You would imagine that there would be limited interest in opening a salt mine to tourists. Tradition has it that salt mines were places that prisoners were once sent to eke out a miserable living in harsh conditions that were made even more intolerable by the fact that salt is corrosive and unpleasant to have caked onto the skin.
In Poland there is a salt mine which does attract plenty of tourists and rather than being the type of God-forsaken place of our imaginations the salt mine at Wieliczka is quite a surprise and even a rare treat.
The first surprise is that the salt mine at Wieliczka is extraordinarily old, and has been mined continuously since at least the Middle Ages, with the first written reference to the mine being made in 1290, although it was undoubtedly in use before then.

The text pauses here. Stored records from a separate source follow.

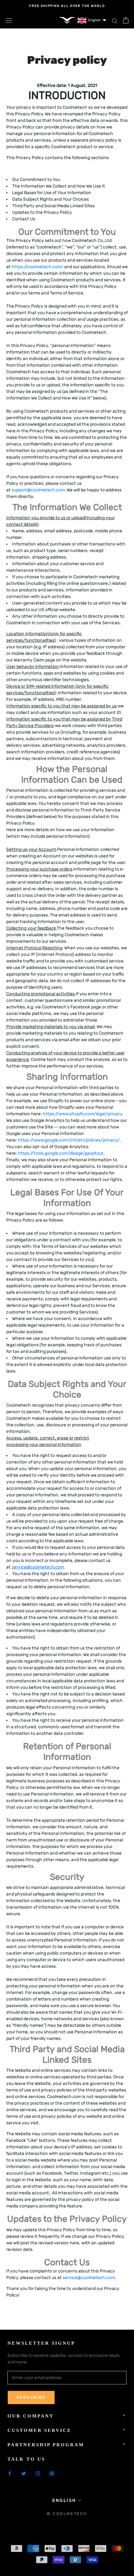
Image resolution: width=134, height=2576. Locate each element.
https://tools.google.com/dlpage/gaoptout (60, 1153)
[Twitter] (24, 2473)
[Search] (114, 20)
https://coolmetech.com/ (37, 266)
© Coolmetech (67, 2513)
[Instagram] (38, 2473)
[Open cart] (125, 20)
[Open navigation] (9, 20)
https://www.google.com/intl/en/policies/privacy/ (69, 1140)
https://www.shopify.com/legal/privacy (82, 1114)
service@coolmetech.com (89, 2277)
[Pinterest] (52, 2473)
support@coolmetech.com (38, 490)
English (64, 2500)
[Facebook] (9, 2473)
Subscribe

Secondly, the mine is massive. It has been excavated on nine levels for a total distance of about 300 kilometres, and it is still being worked today.
Since times immemorial salt was the economic foundation of the state. In the times the of old in the Kingdom of Poland it was used as a legal tender, replacing metal coins. Those historical Polish monarchs quickly realised what value the white ore had and introduced a monopoly on the mining and even the distribution of salt. They knew that salt was a most important commodity, as it was indispensable for survival. Large amounts of salt were needed for conserving meat, butter, and fish, tanning hides, and later also for the production of gunpowder.
There are an astonishing number of interesting places and objects to see within the mine including the chandelier-lit St Anthony’s Chapel which was excavated in the 17th century and includes an altar and statues of Christ on the Cross, the Madonna with Child and St Anthony.
Many of the dangerous mine jobs have been recreated in statuary. For example, in the Spalone Chamber is a recreation in salt of workers called Penitents. In the times of old, methane explosions were a great danger for the mine. This colourless gas accumulating under the chamber ceiling was burnt out by experienced miners, known as the Penitents who, dressed in wet clothes, with torches on long poles, crawled on the floor of the excavations.
The Wieliczka Salt Mine is located in suburban Krakow and attracts well over one million visitors per year, precisely because of its age, size and uniqueness.